Small models are sufficient: 0.5B is optimal for cost-performance; 3B models risk overfitting or insufficient optimization on these structured tasks.
mIoU Zeros: Due to strict label matching in complex layouts (U-Cond/Completion), mIoU often hits zero. This highlights the inadequacy of current metrics for few-shot complex layout evaluation.

Highlights & Insights¶

The "Shared Aesthetic Rules" observation is the pivot: This intuition transforms a problem requiring massive fine labels into one solvable with automated coarse labels and minimal fine-tuning.
Reciprocal utility of parsing for generation: Leveraging mature parsing tools (MinerU) to generate high-quality, reading-order-aware training data is a clever reuse of technology.
0.5B vs GPT-4o: Targeted data and paradigms can outperform zero-shot general LLMs in structured, rule-bound niche tasks.
The paradigm is transferable to other structured generation tasks like UI layouts or poster design which share "underlying rules + domain-specific sub-categories."

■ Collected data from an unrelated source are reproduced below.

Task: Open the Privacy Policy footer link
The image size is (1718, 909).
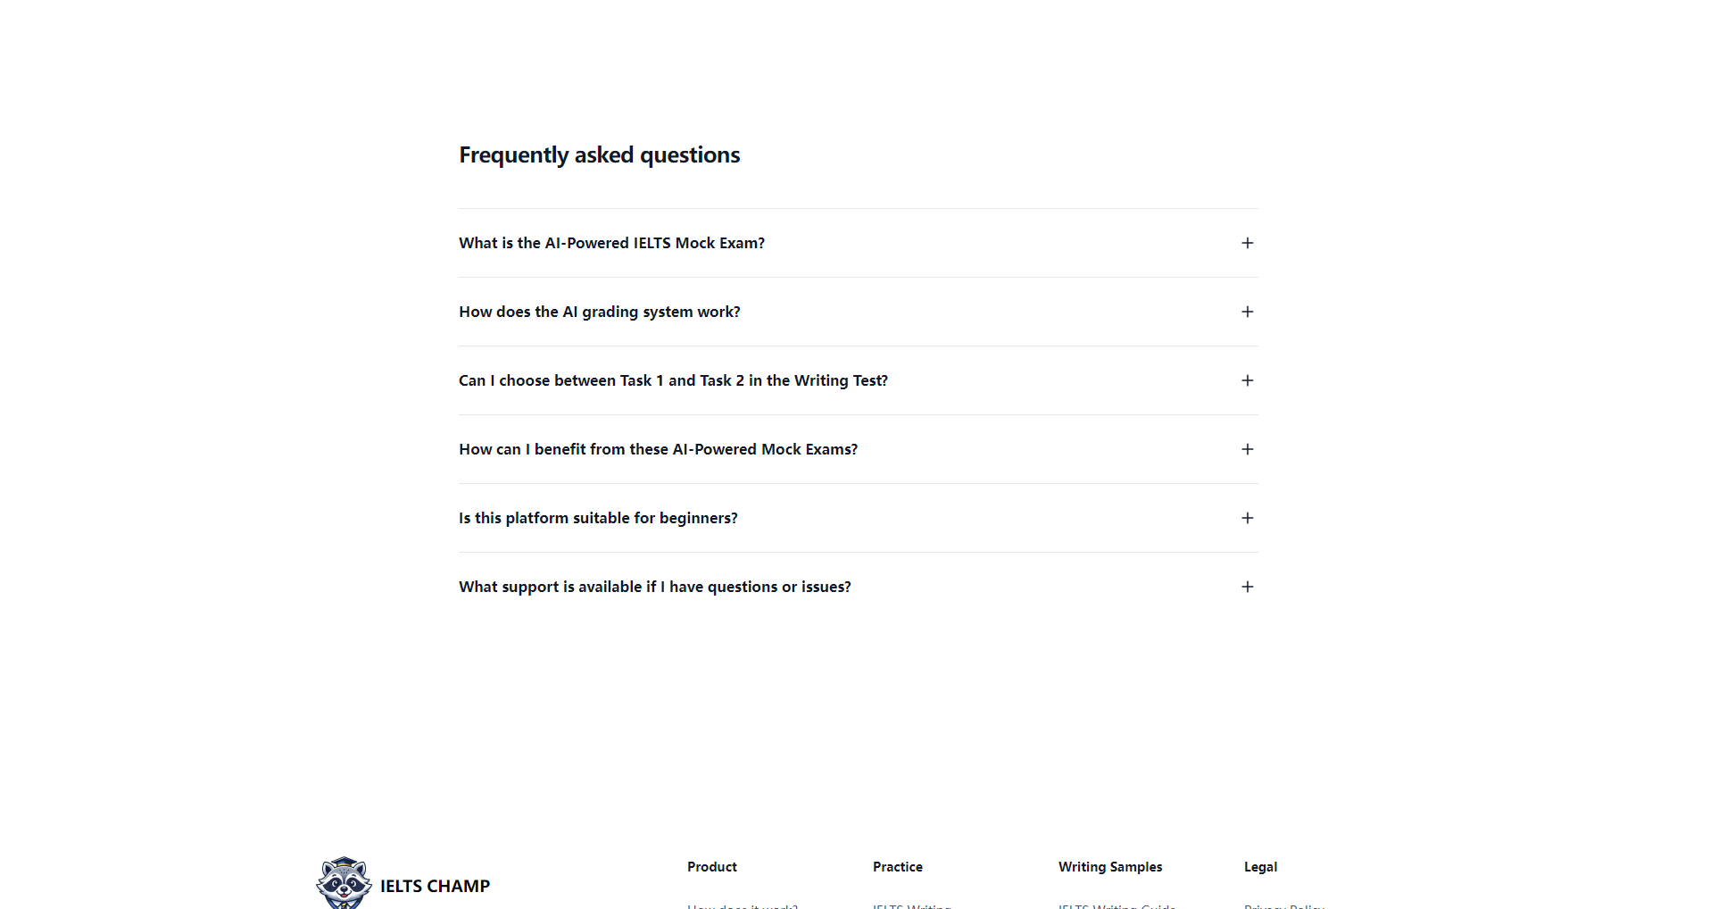Action: pyautogui.click(x=1283, y=905)
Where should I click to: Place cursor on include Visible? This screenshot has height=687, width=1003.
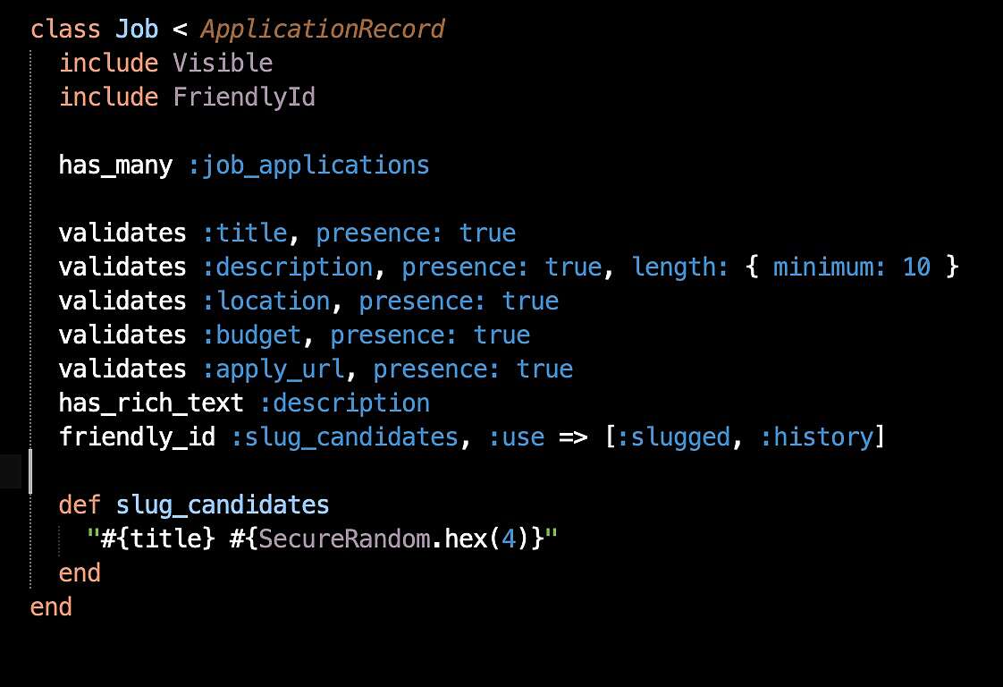[x=165, y=64]
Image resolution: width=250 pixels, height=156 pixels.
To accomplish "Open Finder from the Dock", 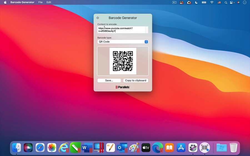I will click(x=16, y=147).
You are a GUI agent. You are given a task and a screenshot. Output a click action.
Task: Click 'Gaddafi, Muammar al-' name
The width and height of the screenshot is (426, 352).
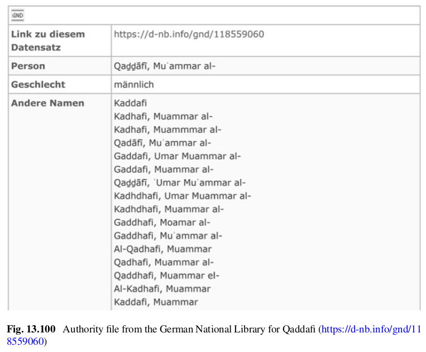pyautogui.click(x=164, y=170)
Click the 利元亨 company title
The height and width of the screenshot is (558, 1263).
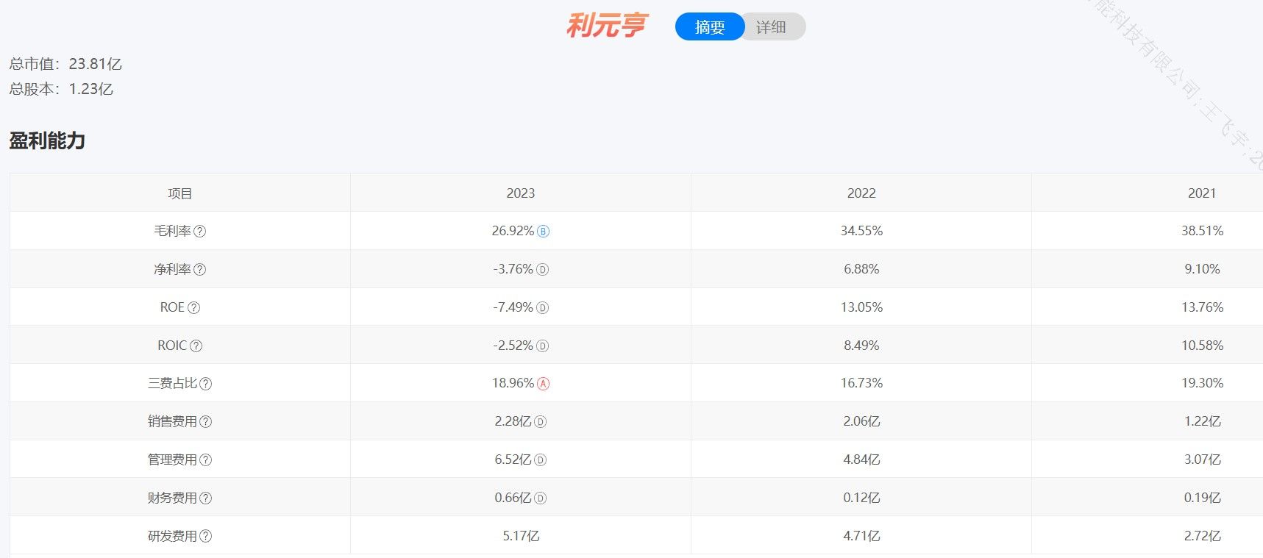pos(606,26)
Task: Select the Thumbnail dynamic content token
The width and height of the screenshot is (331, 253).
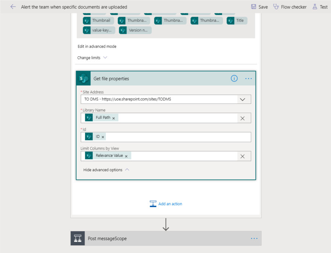Action: pyautogui.click(x=98, y=20)
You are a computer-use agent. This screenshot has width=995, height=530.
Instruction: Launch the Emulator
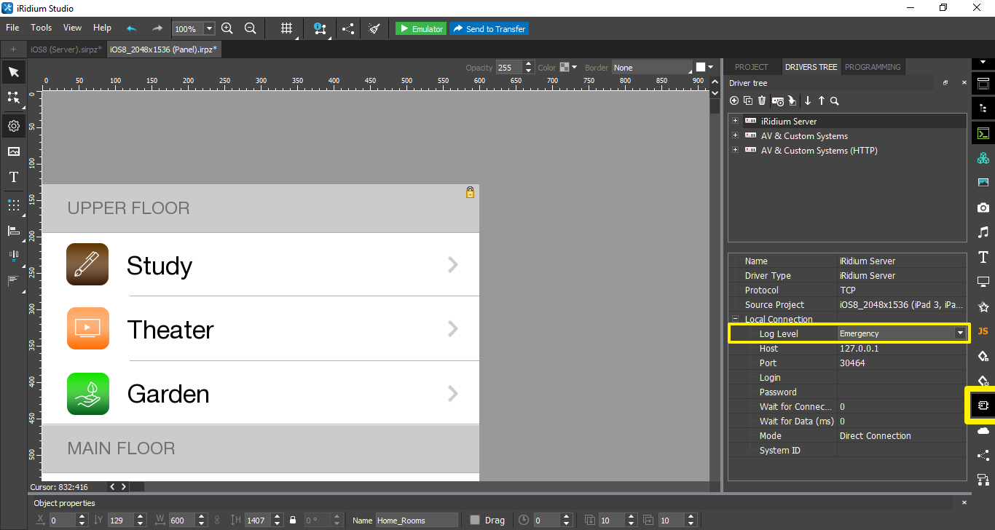click(420, 28)
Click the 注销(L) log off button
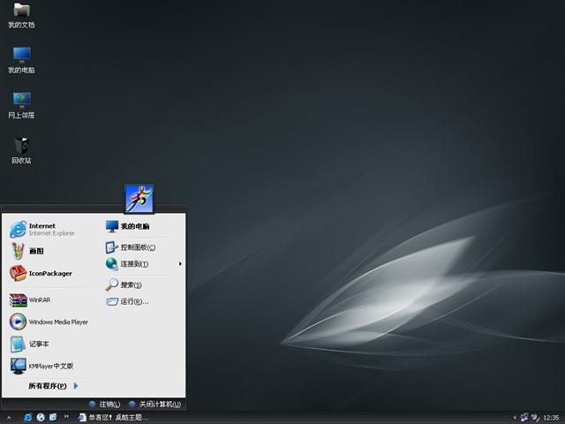Viewport: 565px width, 424px height. click(x=104, y=405)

Limitations & Future Work¶

Unreliable Metrics: FID fluctuates on small test sets, and mIoU is zero-heavy. New metrics for complex layouts are needed.
Dependency on Fine Labels: The fine-tuning stage still requires some target-domain fine labels; zero-shot transfer remains a challenge.
Generalization: Generalization to diverse forms or handwritten mixed pages remains to be validated.

vs LGGPT/LayoutNUWA: Ours uses similar encoding but specifically targets complex/diverse layouts via the coarse-to-fine paradigm and 1M samples.
vs LayoutPrompter/LayoutCoT: These rely on ICL and prompt engineering, making them domain-sensitive. Ours is a more robust training-based improvement.
vs Diffusion Models: Ours avoids the data-hunger and convergence issues of diffusion approaches in complex low-resource domains.

Rating¶

Novelty: ⭐⭐⭐⭐ Solid dataset contribution and intuitive paradigm, though curriculum-style ideas are not entirely new.
Experimental Thoroughness: ⭐⭐⭐⭐⭐ Extensive comparison across 5 types, 5 tasks, and expert/general LLMs.
Writing Quality: ⭐⭐⭐⭐ Clear logic chain; however, some metric interpretations (mIoU) require reader intuition.
Value: ⭐⭐⭐⭐⭐ The first million-scale diverse layout dataset and open-sourced 0.5B model provide strong infrastructure for Document AI.